Pass it on. In the text thread, the link becomes the card — photo and giver name included. Sarah texts it after closing; the client forwards it to a neighbor. Paper never did that.
Your client forwards their policy by email. A straight answer comes back: renew it, fix it, or shop it — and it reads for what people don’t, like the flood coverage that isn’t there and the 30-day wait to add it.
The watchdog is already wired into the AI assistants your clients use. Claude, a GPT, a Gem — any of them can call it directly for a quote, a renewal review, or what to change after a life event. Under the hood: an open API and a native MCP server.
Every renewal gets re-shopped with a real Swyfft quote — the name and address from the first review are all it takes. If Swyfft wins, the number goes in the email. If the renewal wins, the advice is keep what you have.
Carriers are opening their systems to software, and the watchdog talks to them directly. A renewal comes due; it gathers competing quotes machine-to-machine, negotiates the move, and brings it to a licensed human to sign. The watchdog runs the errands. The human holds the pen.
The watchdog is a Cloudflare Worker and a small database. Per household it stores three things: who they are (email, first name, giver ID), a snapshot of the last policy’s extracted terms, and a queue of scheduled events. Documents are never stored.
When a policy is reviewed, future entries are written to the queue: renewal reminder, annual check-in. A daily cron reads the queue each morning and sends whatever’s due. The whole proactive machinery is a calendar and an alarm clock, not a daemon watching anyone.
A reply like “my daughter got her license in March” comes back on the same thread. A language model does extraction only, turning it into teen_driver. The deterministic rules engine produces the coverage moves, and the reply wraps the persona’s voice around them.
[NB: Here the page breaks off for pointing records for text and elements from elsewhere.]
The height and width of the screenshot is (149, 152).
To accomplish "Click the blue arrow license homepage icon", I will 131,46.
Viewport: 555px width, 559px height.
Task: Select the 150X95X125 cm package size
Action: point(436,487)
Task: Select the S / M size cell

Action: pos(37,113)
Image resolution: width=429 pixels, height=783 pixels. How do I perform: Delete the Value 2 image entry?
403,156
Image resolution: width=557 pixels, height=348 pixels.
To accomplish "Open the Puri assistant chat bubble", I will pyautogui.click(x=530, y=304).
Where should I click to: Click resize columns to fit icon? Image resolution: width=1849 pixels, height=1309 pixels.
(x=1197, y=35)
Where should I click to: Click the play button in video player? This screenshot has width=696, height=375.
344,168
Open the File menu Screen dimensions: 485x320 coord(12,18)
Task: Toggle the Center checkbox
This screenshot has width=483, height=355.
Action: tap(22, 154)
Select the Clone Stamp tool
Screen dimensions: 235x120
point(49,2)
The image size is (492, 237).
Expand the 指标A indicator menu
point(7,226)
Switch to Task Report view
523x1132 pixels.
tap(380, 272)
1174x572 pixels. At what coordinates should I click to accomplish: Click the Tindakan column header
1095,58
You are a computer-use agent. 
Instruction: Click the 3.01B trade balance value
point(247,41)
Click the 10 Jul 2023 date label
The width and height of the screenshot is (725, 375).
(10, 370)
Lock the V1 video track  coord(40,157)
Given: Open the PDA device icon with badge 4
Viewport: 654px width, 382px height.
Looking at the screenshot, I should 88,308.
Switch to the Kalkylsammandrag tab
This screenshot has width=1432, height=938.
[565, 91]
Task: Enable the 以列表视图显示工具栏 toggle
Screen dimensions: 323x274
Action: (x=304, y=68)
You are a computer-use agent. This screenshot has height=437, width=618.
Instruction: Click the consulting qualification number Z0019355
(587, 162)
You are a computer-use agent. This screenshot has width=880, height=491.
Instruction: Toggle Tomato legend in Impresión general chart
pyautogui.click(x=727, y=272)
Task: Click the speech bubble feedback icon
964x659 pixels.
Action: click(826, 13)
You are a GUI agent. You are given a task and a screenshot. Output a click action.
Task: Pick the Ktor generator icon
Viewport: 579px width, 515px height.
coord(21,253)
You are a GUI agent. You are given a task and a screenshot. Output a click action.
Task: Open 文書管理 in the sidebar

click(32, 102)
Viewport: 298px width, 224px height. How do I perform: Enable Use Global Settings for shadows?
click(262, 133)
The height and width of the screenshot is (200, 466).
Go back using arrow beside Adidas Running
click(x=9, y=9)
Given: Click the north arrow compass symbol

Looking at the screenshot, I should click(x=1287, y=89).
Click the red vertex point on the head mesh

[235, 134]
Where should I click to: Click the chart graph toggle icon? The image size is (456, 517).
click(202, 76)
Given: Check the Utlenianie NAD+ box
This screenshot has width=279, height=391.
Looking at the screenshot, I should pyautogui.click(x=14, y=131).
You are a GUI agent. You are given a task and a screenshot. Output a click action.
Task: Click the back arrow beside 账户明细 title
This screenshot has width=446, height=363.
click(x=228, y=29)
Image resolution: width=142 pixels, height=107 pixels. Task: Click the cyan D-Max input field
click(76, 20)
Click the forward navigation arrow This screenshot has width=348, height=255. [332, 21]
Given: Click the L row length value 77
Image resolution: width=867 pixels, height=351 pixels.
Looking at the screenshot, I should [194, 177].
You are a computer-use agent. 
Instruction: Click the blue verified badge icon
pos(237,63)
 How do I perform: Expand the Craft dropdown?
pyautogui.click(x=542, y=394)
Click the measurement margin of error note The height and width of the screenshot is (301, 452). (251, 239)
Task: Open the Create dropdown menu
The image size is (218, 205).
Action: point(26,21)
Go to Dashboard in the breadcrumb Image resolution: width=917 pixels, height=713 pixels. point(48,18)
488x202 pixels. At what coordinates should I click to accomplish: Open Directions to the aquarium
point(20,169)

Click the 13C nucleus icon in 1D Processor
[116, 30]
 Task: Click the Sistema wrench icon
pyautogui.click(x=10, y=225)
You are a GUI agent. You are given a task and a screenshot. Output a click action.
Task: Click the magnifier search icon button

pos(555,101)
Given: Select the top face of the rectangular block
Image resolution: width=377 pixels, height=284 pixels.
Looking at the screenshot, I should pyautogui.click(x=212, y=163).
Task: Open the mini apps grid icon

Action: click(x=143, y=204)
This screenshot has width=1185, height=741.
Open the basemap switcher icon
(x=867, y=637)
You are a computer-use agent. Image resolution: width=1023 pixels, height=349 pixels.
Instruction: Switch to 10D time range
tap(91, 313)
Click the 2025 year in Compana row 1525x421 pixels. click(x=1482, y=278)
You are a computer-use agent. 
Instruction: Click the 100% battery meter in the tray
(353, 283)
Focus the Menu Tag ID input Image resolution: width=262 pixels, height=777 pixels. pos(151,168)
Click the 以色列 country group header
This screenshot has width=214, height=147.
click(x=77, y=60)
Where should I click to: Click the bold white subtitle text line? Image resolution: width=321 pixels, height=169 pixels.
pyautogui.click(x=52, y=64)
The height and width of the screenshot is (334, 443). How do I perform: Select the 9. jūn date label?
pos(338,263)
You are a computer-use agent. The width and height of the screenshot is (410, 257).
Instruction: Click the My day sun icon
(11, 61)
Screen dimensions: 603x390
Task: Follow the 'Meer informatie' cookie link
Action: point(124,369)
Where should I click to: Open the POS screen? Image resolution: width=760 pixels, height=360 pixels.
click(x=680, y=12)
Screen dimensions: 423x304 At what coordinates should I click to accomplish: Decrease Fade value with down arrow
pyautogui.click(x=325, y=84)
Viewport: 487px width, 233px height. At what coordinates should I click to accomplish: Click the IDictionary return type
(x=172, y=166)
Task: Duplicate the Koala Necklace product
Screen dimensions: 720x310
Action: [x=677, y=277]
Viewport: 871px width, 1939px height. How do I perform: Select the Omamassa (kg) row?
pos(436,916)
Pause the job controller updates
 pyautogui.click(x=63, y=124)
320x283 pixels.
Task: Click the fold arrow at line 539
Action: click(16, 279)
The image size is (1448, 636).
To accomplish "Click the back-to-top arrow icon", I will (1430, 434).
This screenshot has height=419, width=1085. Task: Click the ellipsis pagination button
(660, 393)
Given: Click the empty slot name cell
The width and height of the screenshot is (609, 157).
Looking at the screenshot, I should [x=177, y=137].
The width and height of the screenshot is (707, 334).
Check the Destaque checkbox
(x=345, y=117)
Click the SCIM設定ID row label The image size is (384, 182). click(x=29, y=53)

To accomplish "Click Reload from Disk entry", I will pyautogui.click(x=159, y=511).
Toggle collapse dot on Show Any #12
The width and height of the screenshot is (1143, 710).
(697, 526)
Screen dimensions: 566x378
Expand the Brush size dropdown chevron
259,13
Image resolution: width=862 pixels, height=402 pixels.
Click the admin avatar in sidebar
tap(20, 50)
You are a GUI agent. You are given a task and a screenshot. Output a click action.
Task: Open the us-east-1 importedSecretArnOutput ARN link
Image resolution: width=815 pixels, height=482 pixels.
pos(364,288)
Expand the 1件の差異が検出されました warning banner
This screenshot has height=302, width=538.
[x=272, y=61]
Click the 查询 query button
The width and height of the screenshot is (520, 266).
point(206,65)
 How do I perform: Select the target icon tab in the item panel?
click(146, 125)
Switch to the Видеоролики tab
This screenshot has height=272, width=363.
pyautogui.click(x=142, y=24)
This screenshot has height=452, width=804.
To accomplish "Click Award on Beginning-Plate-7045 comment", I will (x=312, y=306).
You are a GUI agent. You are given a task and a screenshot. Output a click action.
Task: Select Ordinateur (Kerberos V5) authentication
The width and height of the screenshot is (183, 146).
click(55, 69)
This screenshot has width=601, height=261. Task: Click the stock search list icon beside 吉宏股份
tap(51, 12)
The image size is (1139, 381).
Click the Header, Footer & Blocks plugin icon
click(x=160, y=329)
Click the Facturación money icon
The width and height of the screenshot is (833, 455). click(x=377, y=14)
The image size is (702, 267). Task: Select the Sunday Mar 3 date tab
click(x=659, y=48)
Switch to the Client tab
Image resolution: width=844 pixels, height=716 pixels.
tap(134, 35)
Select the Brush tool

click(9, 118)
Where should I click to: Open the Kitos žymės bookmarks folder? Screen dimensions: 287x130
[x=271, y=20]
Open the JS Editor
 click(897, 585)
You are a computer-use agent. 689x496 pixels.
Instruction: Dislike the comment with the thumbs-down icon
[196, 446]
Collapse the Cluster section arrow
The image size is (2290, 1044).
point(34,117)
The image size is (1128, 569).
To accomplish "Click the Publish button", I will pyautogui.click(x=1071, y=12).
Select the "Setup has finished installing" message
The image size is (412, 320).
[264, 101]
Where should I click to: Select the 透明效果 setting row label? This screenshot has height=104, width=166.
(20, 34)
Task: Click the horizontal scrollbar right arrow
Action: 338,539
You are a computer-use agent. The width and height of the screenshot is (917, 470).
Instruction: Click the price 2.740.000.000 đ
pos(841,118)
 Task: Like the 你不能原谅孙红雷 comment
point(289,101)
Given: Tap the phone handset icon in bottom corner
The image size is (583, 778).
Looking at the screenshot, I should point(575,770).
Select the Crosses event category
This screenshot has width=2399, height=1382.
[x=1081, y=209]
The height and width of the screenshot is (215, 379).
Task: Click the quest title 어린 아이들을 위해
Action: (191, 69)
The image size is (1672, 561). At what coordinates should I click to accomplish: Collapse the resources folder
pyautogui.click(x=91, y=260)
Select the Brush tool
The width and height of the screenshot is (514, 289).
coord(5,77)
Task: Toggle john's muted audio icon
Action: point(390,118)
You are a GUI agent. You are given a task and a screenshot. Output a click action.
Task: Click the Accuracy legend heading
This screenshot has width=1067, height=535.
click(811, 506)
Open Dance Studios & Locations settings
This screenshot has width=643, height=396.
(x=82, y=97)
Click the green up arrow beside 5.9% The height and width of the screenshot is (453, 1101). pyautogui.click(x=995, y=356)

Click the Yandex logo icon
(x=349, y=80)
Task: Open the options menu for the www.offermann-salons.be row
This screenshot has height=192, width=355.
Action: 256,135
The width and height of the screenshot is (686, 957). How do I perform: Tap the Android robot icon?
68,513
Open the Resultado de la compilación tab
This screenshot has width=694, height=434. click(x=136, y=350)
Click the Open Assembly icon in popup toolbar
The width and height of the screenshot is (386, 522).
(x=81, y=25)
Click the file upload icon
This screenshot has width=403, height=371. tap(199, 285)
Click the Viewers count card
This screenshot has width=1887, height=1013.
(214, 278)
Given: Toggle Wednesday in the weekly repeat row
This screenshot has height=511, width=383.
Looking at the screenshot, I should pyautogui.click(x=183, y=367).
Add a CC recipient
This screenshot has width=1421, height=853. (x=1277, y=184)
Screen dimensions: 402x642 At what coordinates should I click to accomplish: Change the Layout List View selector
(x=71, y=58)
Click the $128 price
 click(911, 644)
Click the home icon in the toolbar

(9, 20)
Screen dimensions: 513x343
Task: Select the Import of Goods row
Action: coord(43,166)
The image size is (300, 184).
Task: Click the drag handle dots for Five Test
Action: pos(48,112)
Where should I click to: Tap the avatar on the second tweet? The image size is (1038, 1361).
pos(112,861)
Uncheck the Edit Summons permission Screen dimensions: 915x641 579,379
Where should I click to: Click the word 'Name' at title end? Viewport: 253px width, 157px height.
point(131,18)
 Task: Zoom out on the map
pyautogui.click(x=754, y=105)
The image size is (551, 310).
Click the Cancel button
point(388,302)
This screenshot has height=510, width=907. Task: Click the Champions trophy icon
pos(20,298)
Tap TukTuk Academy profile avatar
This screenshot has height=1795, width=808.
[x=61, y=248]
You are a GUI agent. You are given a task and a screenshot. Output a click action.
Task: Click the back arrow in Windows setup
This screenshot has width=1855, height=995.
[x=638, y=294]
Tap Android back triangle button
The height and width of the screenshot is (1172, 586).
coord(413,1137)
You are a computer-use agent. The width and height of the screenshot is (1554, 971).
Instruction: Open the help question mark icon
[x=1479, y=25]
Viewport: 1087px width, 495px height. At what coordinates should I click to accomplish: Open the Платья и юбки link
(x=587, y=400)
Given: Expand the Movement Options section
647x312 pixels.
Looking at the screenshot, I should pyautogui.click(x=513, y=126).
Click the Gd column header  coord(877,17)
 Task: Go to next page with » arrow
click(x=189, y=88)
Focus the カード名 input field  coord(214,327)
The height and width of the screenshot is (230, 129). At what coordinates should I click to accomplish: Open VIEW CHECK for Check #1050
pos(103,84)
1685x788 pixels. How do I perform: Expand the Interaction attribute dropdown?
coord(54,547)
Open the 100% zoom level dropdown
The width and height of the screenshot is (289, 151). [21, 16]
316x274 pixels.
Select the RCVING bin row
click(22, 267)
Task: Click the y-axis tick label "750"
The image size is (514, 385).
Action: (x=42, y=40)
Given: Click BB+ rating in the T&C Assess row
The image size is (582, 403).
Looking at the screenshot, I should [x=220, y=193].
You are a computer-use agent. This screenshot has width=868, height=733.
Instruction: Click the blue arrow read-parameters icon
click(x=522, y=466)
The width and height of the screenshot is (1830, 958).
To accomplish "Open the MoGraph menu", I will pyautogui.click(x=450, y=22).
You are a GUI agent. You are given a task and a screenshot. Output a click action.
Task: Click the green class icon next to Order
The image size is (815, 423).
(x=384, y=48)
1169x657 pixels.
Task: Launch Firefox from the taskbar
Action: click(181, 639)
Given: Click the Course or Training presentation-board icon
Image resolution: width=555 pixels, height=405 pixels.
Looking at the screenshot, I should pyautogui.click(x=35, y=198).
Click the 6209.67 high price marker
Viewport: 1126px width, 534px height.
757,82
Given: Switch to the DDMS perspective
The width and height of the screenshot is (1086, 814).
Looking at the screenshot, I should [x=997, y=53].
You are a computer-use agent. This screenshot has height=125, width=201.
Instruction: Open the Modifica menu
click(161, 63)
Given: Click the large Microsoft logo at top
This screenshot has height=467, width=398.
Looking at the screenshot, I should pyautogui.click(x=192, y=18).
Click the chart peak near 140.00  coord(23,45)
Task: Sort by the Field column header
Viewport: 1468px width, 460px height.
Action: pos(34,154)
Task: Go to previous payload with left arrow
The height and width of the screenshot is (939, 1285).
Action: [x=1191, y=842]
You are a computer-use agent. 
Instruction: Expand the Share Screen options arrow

The contact card makes her email arrive from a name they know. The wallet pass is a second handle the server updates and can notify through. Identity key: their email address. Sensor key: the street address from the first dec page.
The weekly public-records sweep catches what gets filed: roof, pool, addition. The annual check-in harvests what stays invisible: teen driver, home business, marriage. “What no database can see” is the spec, not a slogan.
Zero install at the gift moment, works on every phone, can’t be deleted in an app purge; the relationship survives as long as an email address does. The API and MCP server are the reactive channel for clients whose AI assistants call us. The check-in is the proactive one, and it needs nothing but a reply.
The dec review runs day one, no comparison needed: wind deductible dollarized, flood absence flagged loudly, ACV roof caught. The renewal review diffs this year’s offer against the snapshot in D1. Nobody keeps last year’s dec page; the watchdog does, so the compare gets easier every year it’s kept.
Name and address from the first review are exactly what the Swyfft quote API needs. At renewal the watchdog pulls a real number before the verdict is decided. Shown only when it earns its place; silent when the renewal wins. The verdict never bends to the quote, and every bind goes through a licensed human.